San Francisco: Microsoft researchers have created a technology that uses Artificial Intelligence (AI) to read a document and answer questions about it about as well as a human.
“It’s a major milestone in the push to have search engines such as Bing and intelligent assistants such as Cortana interact with people and provide information in more natural ways, much like people communicate with each other,” Allison Linn, senior writer at Microsoft, wrote in a blog post on Tuesday.
The team at Microsoft Research Asia reached the human parity milestone using the “Stanford Question Answering Dataset”, known among researchers as “SQuAD”.
It’s a machine reading comprehension dataset that is made up of questions about a set of Wikipedia articles.
According to the SQuAD leaderboard, Microsoft submitted a model that reached the score of 82.650 on the exact match portion.

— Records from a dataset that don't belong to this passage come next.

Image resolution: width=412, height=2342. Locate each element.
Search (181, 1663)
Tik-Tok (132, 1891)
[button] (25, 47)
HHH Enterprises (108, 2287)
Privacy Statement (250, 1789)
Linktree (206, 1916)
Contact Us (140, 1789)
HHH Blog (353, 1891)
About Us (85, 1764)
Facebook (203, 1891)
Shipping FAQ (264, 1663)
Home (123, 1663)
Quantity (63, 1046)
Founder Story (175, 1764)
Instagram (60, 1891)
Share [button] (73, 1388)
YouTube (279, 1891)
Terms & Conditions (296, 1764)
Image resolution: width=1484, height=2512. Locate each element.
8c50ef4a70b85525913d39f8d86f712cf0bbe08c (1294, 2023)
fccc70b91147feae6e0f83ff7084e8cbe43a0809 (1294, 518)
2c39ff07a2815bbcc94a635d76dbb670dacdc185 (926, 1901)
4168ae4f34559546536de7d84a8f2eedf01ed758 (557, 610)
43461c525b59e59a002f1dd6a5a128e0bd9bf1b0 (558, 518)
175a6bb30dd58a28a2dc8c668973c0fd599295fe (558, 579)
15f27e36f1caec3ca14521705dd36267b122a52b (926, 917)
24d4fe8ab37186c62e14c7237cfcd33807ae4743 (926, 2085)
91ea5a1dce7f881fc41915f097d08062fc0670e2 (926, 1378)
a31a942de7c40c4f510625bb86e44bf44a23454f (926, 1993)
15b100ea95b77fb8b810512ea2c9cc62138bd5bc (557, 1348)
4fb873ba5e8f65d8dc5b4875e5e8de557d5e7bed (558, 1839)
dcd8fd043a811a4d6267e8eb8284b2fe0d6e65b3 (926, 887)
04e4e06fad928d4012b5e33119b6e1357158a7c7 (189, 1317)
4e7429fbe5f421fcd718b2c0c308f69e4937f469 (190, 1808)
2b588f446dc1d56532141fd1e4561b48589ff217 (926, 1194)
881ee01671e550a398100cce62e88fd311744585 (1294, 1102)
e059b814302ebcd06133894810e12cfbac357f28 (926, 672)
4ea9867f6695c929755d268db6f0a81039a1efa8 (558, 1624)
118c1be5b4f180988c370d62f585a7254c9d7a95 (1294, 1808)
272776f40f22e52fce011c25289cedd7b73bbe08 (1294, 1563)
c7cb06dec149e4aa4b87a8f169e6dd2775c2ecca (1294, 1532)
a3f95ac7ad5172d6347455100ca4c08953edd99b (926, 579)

The human performance on the same set of questions and answers is 82.304.
On January 5, researchers with the Chinese e-commerce company Alibaba submitted a score of 82.440, also about the same as a human.
“The two companies are currently tied for first place on the SQuAD ‘leaderboard’ which lists the results of research organisations’ efforts,” the post read.
With machine reading comprehension, researchers say computers also would be able to quickly parse through information found in books and documents and provide people with the information they need most in an easily understandable way.
That would let drivers more easily find the answer they need in a dense car manual, saving time and effort in tense or difficult situations.
“These tools also could let doctors, lawyers and other experts more quickly get through the drudgery of things like reading through large documents for specific medical findings or rarified legal precedent,” Linn said.
According to Ming Zhou, Assistant Managing Firector of Microsoft Research Asia, the “SQuAD” dataset results are an important milestone, but overall, people are still much better than machines at comprehending the complexity and nuance of language.
“Natural language processing is still an area with lots of challenges that we all need to keep investing in and pushing forward,” Zhou said. “This milestone is just a start.”